After an Abortion: Coping and Caring For Ourselves

The Truth of Our Lives

Abortion is a very common experience for women. Transgender and nonbinary people have them too.  In Canada, about one in three of us will have at least one abortion in our lifetime. Because of stigma – the social judgement on abortion and those of us who have them – we don’t always feel safe to share our stories. We may feel isolated in this experience but we are not alone.

We come from every financial and social background, religion and spirituality, sexual identity, culture and ancestry. The majority of us are in our 20s and 30s, but many of us are also teenagers and in our 40s. We might be single, in a long term relationship, polyamorous or married. About half of us are parents already, trying our best to care for the children we already have.

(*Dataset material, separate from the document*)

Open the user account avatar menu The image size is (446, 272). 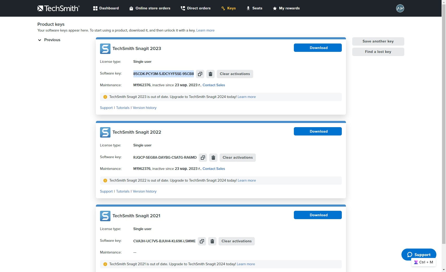pos(400,8)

About half of us will need more than one abortion.

Even people who thought they would personally never make this choice (or be in the situation to need to make it) or who don’t agree with abortion have them. And of course, men from a similar range of backgrounds, identities and life experiences are also involved in pregnancies that end in abortion.

Abortion has existed in nearly all times, places and cultures. When done legally, like it is in Canada, it is an extremely safe procedure with a less than 1% chance of complications. Yet tens of thousands of us die as a result of unsafe abortions every year in places where it isn’t legal. Even more suffer unnecessary pain, infertility, injury and illness. Whatever the risks, we continue to make the decision to end pregnancies that happen at the wrong time. We have strong reasons to do so – otherwise abortion would not continue to be common even when stigmatized, unsafe or illegal and we would not have fought so hard for the right to safe and legal abortion here in Canada.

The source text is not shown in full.